## Task brief
The needed output is the run of lines below from the one containing "Task: Select Вариант 1 connection option" through the one containing "Given: Enter full", copied exactly and free of pictures.

## Records
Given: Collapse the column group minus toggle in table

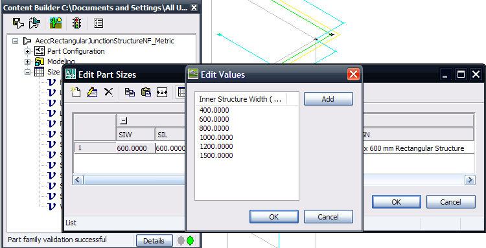Looking at the screenshot, I should click(123, 120).
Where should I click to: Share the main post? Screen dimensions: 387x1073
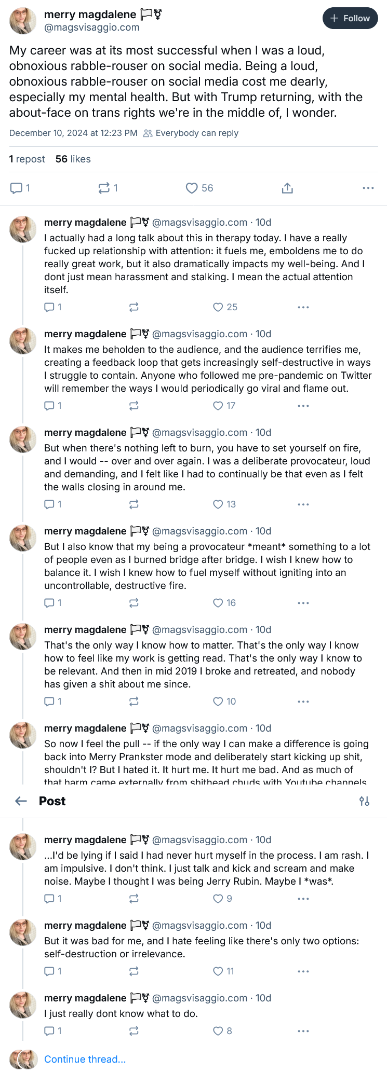click(x=287, y=188)
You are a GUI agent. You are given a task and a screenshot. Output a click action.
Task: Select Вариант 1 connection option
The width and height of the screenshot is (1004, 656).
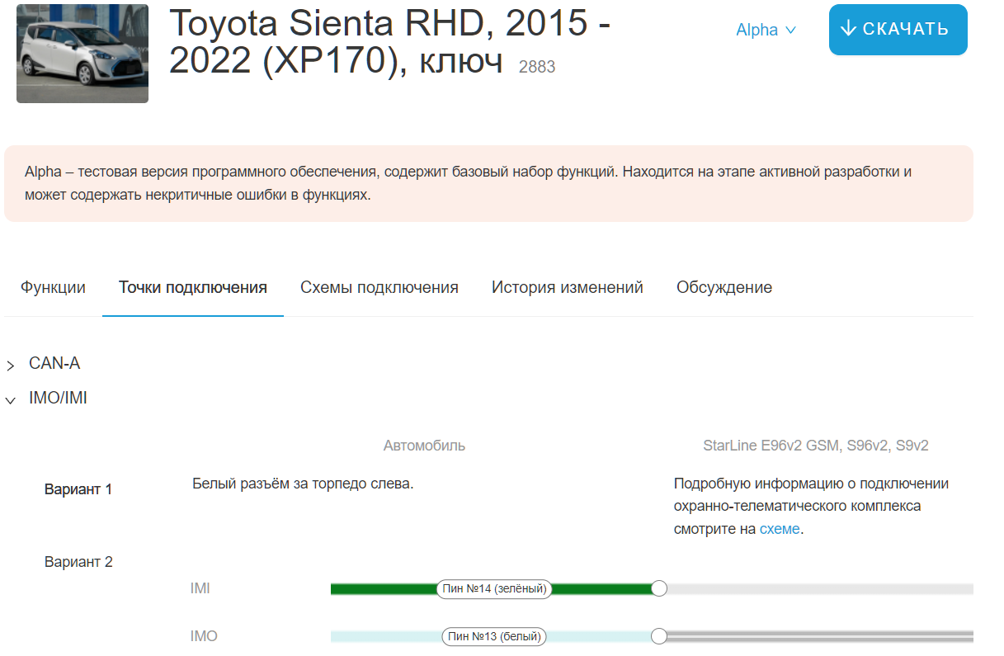click(78, 489)
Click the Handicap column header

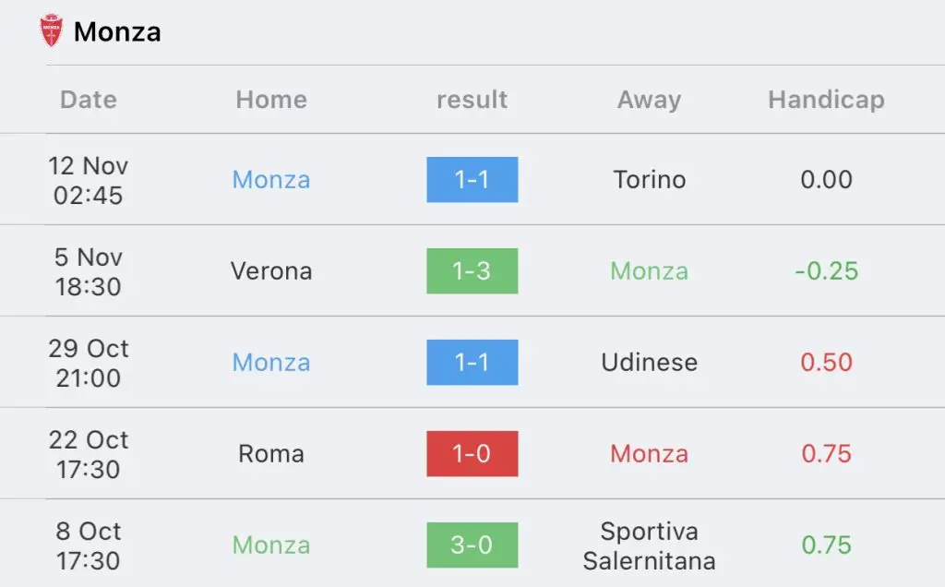tap(826, 100)
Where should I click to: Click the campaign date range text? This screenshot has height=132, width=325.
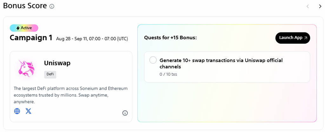click(92, 39)
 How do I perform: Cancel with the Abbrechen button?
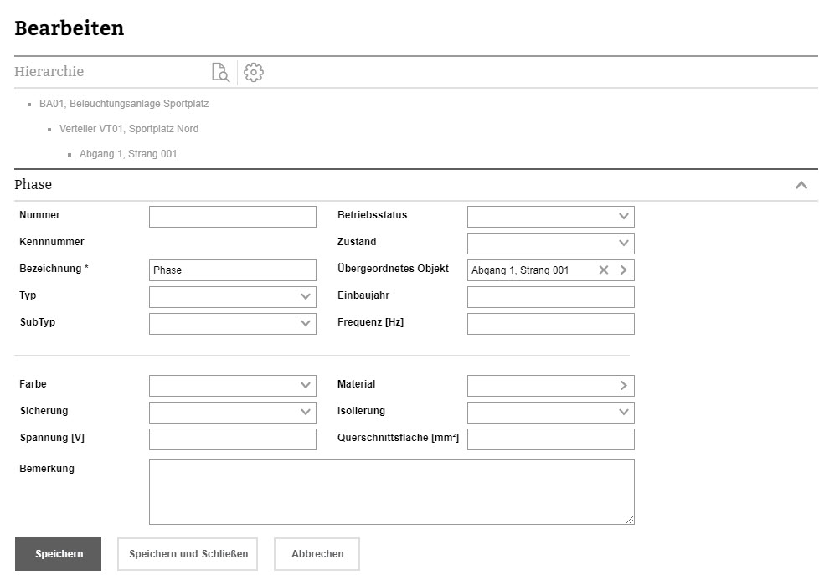coord(317,554)
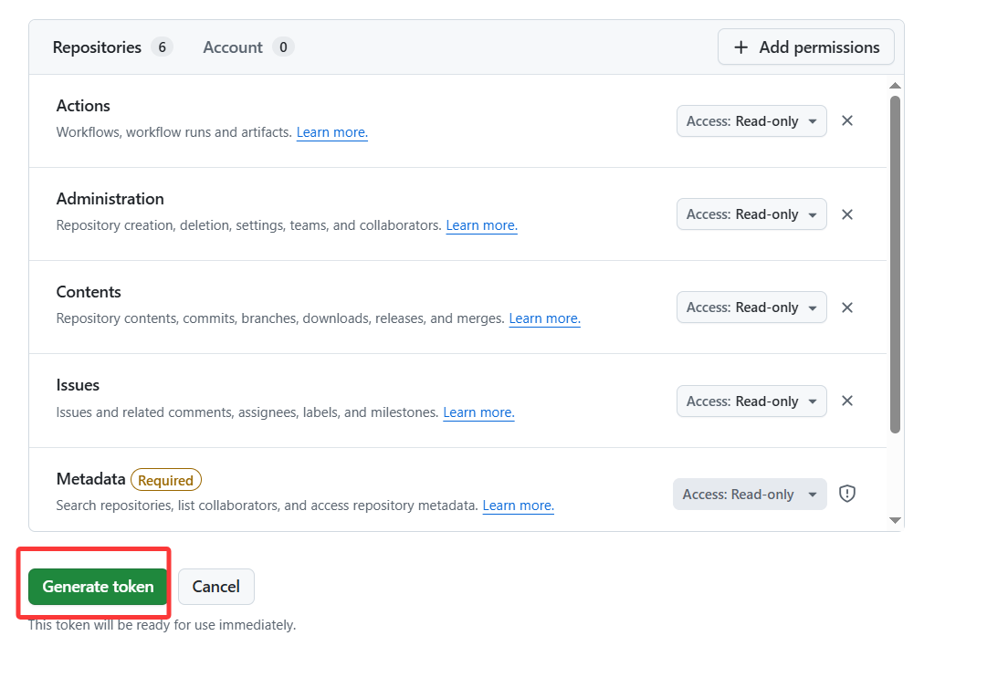Screen dimensions: 987x688
Task: Click the Generate token button
Action: [98, 587]
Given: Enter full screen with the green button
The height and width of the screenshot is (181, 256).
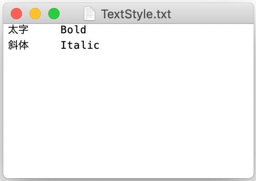Looking at the screenshot, I should pos(54,14).
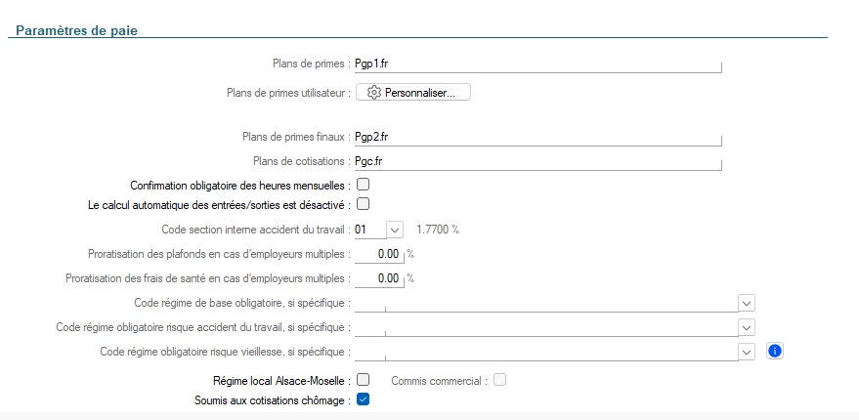Expand Code régime de base obligatoire dropdown
The height and width of the screenshot is (420, 859).
(x=747, y=303)
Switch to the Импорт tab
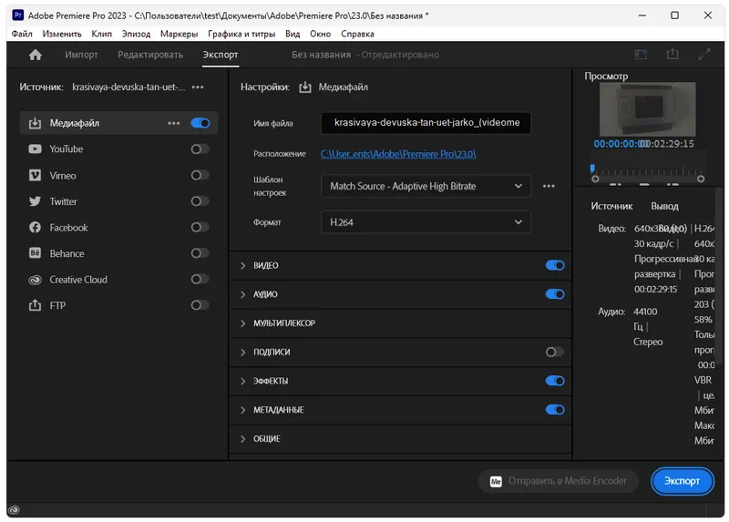 pyautogui.click(x=81, y=55)
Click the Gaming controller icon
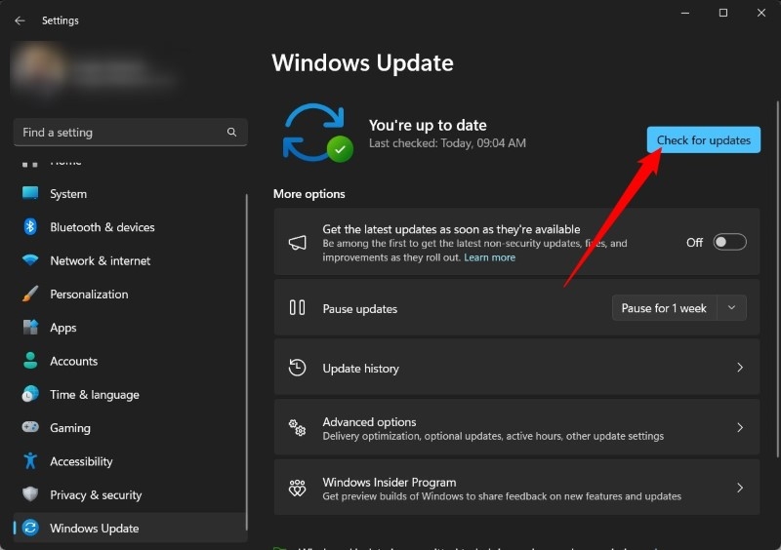781x550 pixels. [x=30, y=428]
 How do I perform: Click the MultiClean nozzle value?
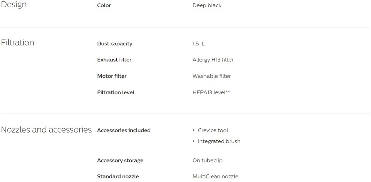[215, 177]
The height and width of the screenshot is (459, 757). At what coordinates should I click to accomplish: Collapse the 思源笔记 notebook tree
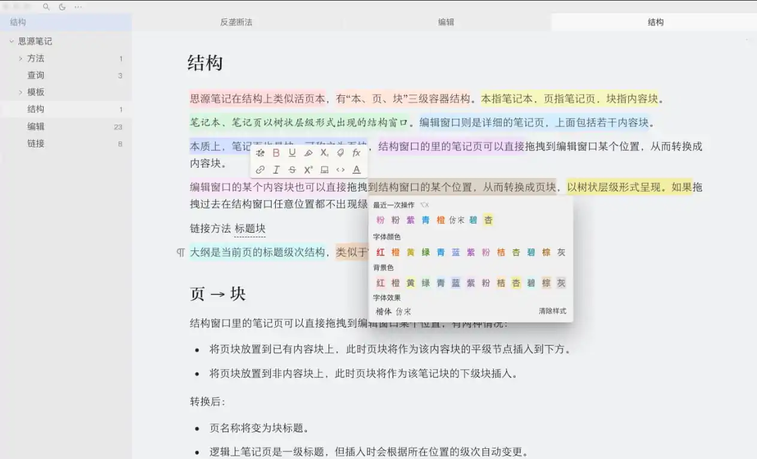click(x=12, y=41)
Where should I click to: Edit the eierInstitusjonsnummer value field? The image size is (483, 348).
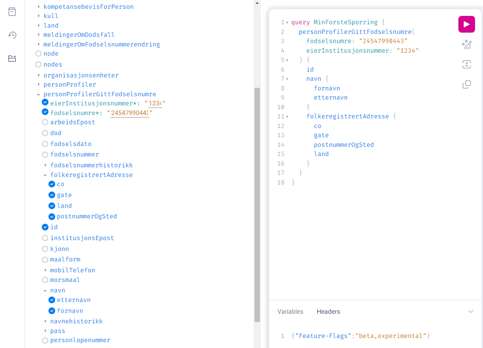(x=155, y=103)
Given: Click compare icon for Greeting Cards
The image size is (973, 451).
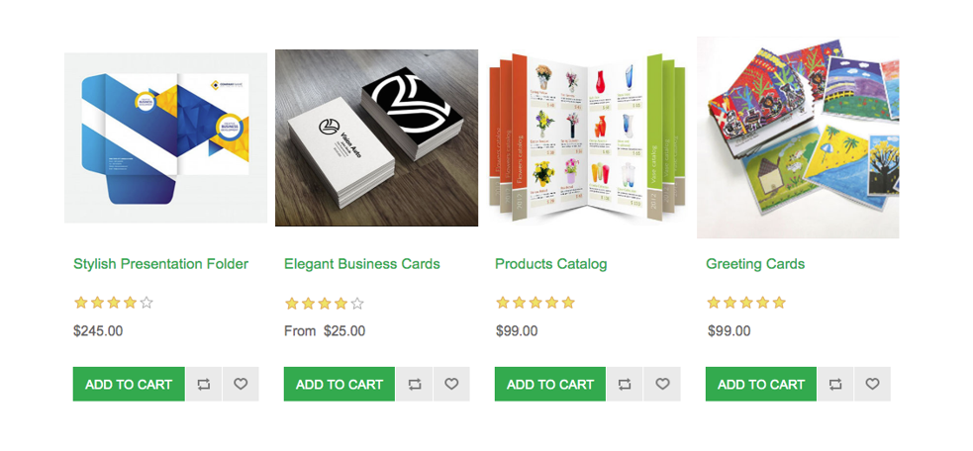Looking at the screenshot, I should click(835, 384).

## Solution for this task
Task: Select Вариант 1 connection option
The width and height of the screenshot is (1004, 656).
click(78, 489)
Click the Handicap column header

tap(826, 100)
Where should I click to: Click the campaign date range text? This screenshot has height=132, width=325.
click(92, 39)
 How do I perform: Cancel with the Abbrechen button?
coord(317,554)
Screen dimensions: 987x688
Task: Click the Generate token button
Action: [98, 587]
Given: Enter full screen with the green button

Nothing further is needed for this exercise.